Scientific Understanding of Consciousness
FAPs — Persistent Activity
Nature 461, 50-51 (3 September 2009)
Neuroscience: Persistent feedback
Hyojung Seo & Daeyeol Lee
Hyojung Seo and Daeyeol Lee are in the Department of Neurobiology, Yale University School of Medicine, New Haven, Connecticut 06510, USA.
Persistent activity in the prefrontal cortex and basal ganglia may be crucial for learning correct actions through experience.
Neurons in the primate prefrontal cortex and basal ganglia display persistent activity that is related to the outcomes of previous actions.
The task of forming an association between a particular sensory event, a behavioural response and the outcome of this response is not trivial, as a particular outcome might be preceded by multiple sensory stimuli and responses. To discover which of these events are related, it is often necessary to experience the same sequence of sensory stimuli, actions and outcomes repeatedly. Moreover, the sensory and motor events that need to be remembered together are often transient, whereas the outcome of an action may be revealed only after a long delay. Therefore, the information about various sensory and motor events must be stored temporarily before the long-lasting memory about their relationship can be formed.
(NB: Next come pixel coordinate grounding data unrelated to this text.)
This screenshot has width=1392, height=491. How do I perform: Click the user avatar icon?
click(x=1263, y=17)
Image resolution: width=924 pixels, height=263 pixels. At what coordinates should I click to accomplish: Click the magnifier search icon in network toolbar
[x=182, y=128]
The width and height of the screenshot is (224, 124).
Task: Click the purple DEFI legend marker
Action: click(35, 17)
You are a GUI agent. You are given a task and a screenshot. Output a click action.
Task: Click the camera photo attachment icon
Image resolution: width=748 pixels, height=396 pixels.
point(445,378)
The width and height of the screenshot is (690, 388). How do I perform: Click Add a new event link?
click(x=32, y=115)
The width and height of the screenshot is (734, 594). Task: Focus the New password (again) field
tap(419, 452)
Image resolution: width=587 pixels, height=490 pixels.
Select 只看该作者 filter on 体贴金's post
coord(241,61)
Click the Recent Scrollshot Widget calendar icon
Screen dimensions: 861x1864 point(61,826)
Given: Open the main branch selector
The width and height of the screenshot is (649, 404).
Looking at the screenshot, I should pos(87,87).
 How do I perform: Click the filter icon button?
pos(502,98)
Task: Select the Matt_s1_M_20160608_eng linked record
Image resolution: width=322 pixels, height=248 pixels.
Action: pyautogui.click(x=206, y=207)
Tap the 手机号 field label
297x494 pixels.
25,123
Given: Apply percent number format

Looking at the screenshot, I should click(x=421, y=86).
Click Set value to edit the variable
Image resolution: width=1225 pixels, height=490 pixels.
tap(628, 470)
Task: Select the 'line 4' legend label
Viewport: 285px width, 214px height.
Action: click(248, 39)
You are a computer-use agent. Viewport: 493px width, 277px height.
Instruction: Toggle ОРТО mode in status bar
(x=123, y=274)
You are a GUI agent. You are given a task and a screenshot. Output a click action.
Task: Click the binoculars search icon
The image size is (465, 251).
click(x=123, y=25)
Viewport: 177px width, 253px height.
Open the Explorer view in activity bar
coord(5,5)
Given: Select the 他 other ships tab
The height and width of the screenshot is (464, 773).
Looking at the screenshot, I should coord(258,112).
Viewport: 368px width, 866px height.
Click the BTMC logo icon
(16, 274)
A mechanism for storing information about the relationship between multiple events might be persistent neural activity, which is sustained beyond the duration of the initiating event. Some neurons in the prefrontal cortex and basal ganglia carry information about previous actions. The prefrontal cortex and basal ganglia might be essential brain areas for storing information about action–outcome associations. Neurons in the prefrontal cortex and basal ganglia predominantly encoded the outcome of the animal's choice.